THE BLOG
11/29/2013 07:49 pm ET Updated Jan 29, 2014

5 Easy Tips for Being a Successful Landlord

2013-11-29-DoorKnock.jpgThis may come off sounding a little harsh, but I believe the vast majority of landlords out there are absolutely terrible.

I'm not just referring to the way they treat their tenants, though that is a problem as well. I'm talking about the way they run their business. I believe being a landlord gets a bad reputation largely from those who fall into this "terrible landlord" group, but in reality -- being a landlord is not an impossible task and success can be found.

The following are five tips for being a successful landlord, most learned through mistakes I've made in my own landlording journey. If you have any additional tips, I invite you to share them in the comments below the post!

1.) Treat Your Business Like a Business

As I mentioned earlier, many landlords do a terrible job at running their business and I believe this is largely because they don't see their business as a business. In other words, they treat their investing like a hobby. However, when you treat your landlording with the respect, systems, and organization that you would treat any other business venture, amazing things can happen.

For example, when is the last time you read a great book on business leadership? Or, what systems do you have in place so maintenance concerns can be fixed without your direct involvement (in case you happen to go on vacation the day a water supply line breaks!?)

When you shift your perspective as a landlord from "hobbyist" to "business owner" -- and treat your company as such - you will find far greater success.

2.) Screen Out the Bad Apples

Perhaps the biggest mistake landlords make is letting in the wrong person. This can lead to late rent, trashed homes, and costly evictions.

This ties well with number 1, because people treat their business like a hobby and refuse to follow even simple due diligence on the people who will be living in their properties. What would a bank say if you walked in, completely unqualified with no income and a 450 credit score, and asked for a large loan? A bank doesn't run on emotion, and you shouldn't either. So screen like your business depends on it -- because it does.

When screening for tenants, I typically require:
  • They must make 3x the monthly rent in stable income
  • No recent evictions
  • No recent felonies
  • Good previous landlord references
Be careful not to screen out tenants based on any of the protected classes, or you could find yourself in a lawsuit or sitting in a jail cell.

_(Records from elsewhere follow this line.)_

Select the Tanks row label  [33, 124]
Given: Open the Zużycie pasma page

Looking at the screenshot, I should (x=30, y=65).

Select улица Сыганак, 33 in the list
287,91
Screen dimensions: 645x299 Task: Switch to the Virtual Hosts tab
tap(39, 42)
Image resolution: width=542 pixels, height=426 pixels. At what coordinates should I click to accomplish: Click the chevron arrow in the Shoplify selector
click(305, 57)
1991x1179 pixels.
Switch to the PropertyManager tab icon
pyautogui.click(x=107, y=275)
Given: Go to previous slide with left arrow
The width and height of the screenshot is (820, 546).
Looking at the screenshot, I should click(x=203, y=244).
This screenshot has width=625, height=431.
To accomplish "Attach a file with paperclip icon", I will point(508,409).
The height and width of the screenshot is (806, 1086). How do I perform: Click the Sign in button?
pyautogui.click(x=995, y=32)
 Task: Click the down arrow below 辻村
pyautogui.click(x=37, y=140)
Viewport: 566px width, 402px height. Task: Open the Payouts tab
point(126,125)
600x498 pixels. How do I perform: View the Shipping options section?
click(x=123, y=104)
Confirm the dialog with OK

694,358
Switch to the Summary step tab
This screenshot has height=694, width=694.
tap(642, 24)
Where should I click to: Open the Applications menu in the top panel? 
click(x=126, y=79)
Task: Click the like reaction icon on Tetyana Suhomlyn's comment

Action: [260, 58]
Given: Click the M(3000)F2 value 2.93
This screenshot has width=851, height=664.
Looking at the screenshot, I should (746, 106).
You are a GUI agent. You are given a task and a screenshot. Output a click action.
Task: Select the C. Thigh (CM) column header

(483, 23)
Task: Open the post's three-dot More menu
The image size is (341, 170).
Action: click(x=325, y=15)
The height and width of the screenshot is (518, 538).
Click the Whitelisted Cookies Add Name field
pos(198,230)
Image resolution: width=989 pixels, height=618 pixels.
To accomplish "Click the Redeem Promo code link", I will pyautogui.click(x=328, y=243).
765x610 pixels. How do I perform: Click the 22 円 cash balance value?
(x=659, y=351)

For the step by step process I use to screen tenants, check out the most in-depth post I've ever written, Tenant Screening: The Ultimate Guide.

3.) Treat Your Tenants with Respect

Look -- we don't have to like our tenants.

In fact, I flat-out despise several of mine.

However, don't allow personal feelings to get in the way of a business relationship (see #1.) Tenants want to be treated fairly and be seen as an equal human, because they are (no matter your personal feelings toward them.)

Just because you own some rental property doesn't make you a better person -- so don't act like it.

Treat each tenant with dignity and respect and it will come back to you in success.

4.) Don't Be Too Nice

This probably sounds like a complete reversal of what I just told you, and maybe a little harsh, but please allow me to explain.

Your job as a landlord is to be fair, not to be nice. Being "nice" will give your tenants and others the invitation to walk all over you and take advantage at every turn.

"But Brandon" they say "It was Black Friday and I really needed that big screen TV. I get paid again in two weeks. Can I just pay you then!?"

No.

The lease says rent is due on the first, so just as I am expected to fulfill my duties and obligations as a landlord, I also expect my tenant to fulfill theirs.

Humans have a tendency to keep taking more and more when given slack, something I often call the "if-you-give-a-mouse-a-cookie" syndrome, based on the children's book where a small annoying mouse continues to push the envelope, asking for more and more things after it's been offered a cookie.

By allowing your tenant to break the rules, you open yourself up to years of struggle and compromise that will ultimately lead to huge financial losses.

There is a difference between respectful and being nice. Choose wisely.

5.) Get Help

No landlord is an island.

With over 28 Million real estate investors in America, (Source: BiggerPockets.com / Memphis Invest National Survey of Residential Real Estate Investors) there are bound to be countless investors in your town who can help you out during tough times.

Whether it's the phone number for a plumber, help dealing with a tough eviction, or just reassurance that you are doing the right (or wrong) thing, reach out to other landlords for help. Landlords love to "talk shop" so look for opportunities to open the conversation.

If you can't find local landlords, the Internet is full of real estate blogs, forums, podcasts, and more to help you connect with other investors for free. Take advantage of this and never stop learning and growing as a real estate investor.

Conclusion

A successful landlord is one who doesn't feel like pulling their hair out every time the phone rings. It's someone who actually looks forward to the beginning of the month when the rent checks start coming in. It's someone who runs a tight ship with systems that can handle the big waves that are bound to come.

Success is possible as a landlord, if the right steps are taken. Hopefully this post has helped you take those first few steps in changing your business for the better.